September 1, 2009
Center for Computational Engineering and Networking (CEN), Coimbatore
What do Computational Linguistics, Computational Drug Discovery, Bioinformatics, Chemoinformatics, Computational Business Intelligence all have in common? For one, they are potential application areas of the principles explained in Amrita’s book, Insights into Data Mining — From Theory to Practice. Published by Prentice Hall in India in 2006, recently the book was printed in the Chinese language as well.
“Many Indian universities already use this as a text book,” stated Dr. K. P. Soman, Director, CEN and one of the three co-authors of the book. “Now a Chinese publisher has obtained the copyright and has published copies of the book for use in universities across China. This book was one of seven books selected from India for use as a text-book in China.”
In India, the book is currently in its 4th print edition. Why is the book so popular? Dr. Soman explains, “Today, in modern science and engineering, there is a paradigm shift. Instead of classical modeling and analyses based on first principles, now the approach is to develop models and do the corresponding analyses directly from data. The growing use of computers has enabled a large amount of data to be readily available. This data is analyzed to derive useful models for predicting system relationships.”

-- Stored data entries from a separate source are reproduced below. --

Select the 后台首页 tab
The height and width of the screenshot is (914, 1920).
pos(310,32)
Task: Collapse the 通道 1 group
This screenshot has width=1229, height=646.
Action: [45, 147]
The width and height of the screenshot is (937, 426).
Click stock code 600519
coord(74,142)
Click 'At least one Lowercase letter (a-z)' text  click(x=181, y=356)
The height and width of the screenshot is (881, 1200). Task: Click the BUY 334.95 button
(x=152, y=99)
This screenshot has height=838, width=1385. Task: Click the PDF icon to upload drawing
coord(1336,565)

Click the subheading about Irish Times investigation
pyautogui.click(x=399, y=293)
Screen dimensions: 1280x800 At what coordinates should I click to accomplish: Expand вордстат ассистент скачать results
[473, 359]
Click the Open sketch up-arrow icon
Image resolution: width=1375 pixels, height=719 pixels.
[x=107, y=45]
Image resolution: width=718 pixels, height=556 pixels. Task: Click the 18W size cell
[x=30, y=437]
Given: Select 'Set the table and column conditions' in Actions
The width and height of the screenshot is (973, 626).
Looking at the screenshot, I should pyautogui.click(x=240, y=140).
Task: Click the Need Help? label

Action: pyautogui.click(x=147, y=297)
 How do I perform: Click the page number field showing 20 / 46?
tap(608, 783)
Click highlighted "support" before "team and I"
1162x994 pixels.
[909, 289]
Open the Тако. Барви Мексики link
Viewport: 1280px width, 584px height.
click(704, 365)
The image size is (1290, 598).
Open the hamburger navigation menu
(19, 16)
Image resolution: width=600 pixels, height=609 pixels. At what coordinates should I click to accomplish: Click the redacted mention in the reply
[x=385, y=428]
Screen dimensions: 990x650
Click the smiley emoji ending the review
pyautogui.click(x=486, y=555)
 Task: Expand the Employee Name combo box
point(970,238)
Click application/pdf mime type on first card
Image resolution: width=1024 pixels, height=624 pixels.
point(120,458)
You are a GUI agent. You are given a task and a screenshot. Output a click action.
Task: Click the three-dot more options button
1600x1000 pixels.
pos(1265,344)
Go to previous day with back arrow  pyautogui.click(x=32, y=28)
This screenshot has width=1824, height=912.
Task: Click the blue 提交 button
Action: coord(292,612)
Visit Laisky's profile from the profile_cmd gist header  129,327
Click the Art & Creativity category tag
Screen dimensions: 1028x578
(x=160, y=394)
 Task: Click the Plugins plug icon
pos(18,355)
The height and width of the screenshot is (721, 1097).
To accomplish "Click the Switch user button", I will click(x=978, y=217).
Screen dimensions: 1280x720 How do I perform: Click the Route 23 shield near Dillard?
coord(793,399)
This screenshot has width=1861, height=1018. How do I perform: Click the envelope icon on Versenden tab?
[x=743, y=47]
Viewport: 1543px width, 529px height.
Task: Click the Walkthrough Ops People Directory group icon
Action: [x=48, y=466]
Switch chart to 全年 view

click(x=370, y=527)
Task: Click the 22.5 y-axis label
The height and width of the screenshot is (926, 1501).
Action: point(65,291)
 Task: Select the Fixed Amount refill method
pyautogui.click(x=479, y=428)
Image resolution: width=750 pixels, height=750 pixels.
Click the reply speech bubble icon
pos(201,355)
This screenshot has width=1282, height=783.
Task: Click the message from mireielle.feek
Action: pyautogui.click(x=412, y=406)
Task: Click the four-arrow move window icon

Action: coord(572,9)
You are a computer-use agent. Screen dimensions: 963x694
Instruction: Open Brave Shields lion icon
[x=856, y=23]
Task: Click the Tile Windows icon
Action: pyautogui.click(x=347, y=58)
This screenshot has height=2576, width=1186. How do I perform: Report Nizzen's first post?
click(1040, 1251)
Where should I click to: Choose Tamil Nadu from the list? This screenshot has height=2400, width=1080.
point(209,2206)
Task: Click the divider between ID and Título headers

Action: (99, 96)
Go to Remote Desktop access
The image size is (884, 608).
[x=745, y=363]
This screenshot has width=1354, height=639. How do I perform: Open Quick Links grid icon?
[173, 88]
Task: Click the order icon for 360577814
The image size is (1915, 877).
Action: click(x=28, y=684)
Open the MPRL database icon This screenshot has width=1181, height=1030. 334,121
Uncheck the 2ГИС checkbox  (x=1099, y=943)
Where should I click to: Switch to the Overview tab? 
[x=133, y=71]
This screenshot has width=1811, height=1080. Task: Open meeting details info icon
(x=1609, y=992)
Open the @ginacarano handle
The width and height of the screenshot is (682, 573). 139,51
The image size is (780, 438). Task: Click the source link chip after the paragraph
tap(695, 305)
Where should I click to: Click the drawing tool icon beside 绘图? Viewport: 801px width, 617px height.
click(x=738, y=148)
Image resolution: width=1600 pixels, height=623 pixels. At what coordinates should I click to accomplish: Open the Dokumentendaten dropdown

Students of science and engineering are familiar with Newton’s laws of motion, Maxwell’s equations in electromagnetism, and many such other basic scientific models. Here, first-principle models are used to describe physical, biological and social systems. Experimental data is used only to verify the underlying first-principles. Sometimes, it may also be used to estimate parameters that are difficult or impossible to measure directly. Traditional science and engineering is based on this approach.
Today, however, systems under study have become more and more complex, and the underlying first principles in these domains are not readily known. This is where data mining comes in. These systems, being computer-based, generate a large amount of data, which can be easily collected. In the absence of first-principle models, this data is analyzed and mined to arrive at models. Relationships between system variables are predicted and tested. The unknown input-output dependencies are found out.
It is no wonder then that data mining today, finds many applications in science, engineering, commerce and industry. Amrita’s book Insights into Data Mining — From Theory to Practice includes most widely used methods in data mining. Simple examples and many illustrations help liven up the text. Now students in China will also learn basic principles from this text. Amrita is proud to thus contribute to the study of science and engineering by students beyond India’s borders.